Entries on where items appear

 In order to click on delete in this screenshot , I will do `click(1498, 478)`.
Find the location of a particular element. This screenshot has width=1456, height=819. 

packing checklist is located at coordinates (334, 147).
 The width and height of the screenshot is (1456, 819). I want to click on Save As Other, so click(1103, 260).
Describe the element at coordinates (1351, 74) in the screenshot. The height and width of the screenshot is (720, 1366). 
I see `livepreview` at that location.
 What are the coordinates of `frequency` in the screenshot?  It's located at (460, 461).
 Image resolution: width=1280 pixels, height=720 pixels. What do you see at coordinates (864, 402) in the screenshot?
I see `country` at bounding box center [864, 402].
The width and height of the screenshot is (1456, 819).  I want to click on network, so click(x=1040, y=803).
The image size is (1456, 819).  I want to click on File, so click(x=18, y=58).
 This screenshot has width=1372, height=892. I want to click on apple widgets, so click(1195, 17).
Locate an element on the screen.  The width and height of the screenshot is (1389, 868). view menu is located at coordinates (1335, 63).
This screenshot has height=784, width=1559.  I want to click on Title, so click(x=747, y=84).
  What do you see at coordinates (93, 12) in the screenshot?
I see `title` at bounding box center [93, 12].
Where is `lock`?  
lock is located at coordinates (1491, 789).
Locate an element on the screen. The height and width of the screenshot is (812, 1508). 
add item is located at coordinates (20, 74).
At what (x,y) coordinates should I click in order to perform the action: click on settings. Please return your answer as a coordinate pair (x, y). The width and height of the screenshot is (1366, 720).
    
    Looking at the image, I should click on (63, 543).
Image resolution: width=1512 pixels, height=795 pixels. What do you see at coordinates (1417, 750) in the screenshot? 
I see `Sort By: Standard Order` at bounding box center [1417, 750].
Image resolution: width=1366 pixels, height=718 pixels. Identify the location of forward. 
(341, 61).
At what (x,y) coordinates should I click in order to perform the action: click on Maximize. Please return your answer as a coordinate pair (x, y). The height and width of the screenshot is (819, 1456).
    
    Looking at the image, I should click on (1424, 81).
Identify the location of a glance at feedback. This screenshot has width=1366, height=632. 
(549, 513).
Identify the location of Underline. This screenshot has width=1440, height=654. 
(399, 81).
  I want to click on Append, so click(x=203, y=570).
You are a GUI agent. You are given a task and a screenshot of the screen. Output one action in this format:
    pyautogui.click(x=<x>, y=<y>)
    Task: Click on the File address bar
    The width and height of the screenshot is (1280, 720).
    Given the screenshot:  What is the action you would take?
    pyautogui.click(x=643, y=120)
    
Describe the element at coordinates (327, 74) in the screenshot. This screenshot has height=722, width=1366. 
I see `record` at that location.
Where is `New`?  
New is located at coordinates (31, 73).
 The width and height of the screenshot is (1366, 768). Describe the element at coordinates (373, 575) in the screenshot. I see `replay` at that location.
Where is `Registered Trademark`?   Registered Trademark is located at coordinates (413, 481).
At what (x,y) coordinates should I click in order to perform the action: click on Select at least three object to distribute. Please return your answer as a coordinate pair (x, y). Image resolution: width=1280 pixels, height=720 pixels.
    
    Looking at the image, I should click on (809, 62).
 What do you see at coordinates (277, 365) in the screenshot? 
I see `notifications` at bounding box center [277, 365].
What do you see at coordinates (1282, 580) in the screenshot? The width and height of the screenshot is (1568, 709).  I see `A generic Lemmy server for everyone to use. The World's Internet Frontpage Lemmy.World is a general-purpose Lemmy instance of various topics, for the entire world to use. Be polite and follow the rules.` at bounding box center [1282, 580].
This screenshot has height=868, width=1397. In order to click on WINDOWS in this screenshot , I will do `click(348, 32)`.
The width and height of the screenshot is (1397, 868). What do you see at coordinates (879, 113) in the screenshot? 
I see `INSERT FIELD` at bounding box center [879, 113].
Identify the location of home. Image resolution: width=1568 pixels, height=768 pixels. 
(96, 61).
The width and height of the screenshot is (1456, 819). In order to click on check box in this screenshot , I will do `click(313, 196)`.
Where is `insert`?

Problem to solve »
Update the items starting at the line that contains "The width and height of the screenshot is (1397, 868)." and running through the last one, replacing "check box" with "checkbox" and leaving everything else unchanged. Return only those lines.

Answer to the problem »
The width and height of the screenshot is (1397, 868). What do you see at coordinates (879, 113) in the screenshot? 
I see `INSERT FIELD` at bounding box center [879, 113].
Identify the location of home. Image resolution: width=1568 pixels, height=768 pixels. 
(96, 61).
The width and height of the screenshot is (1456, 819). In order to click on checkbox in this screenshot , I will do `click(313, 196)`.
Where is `insert`?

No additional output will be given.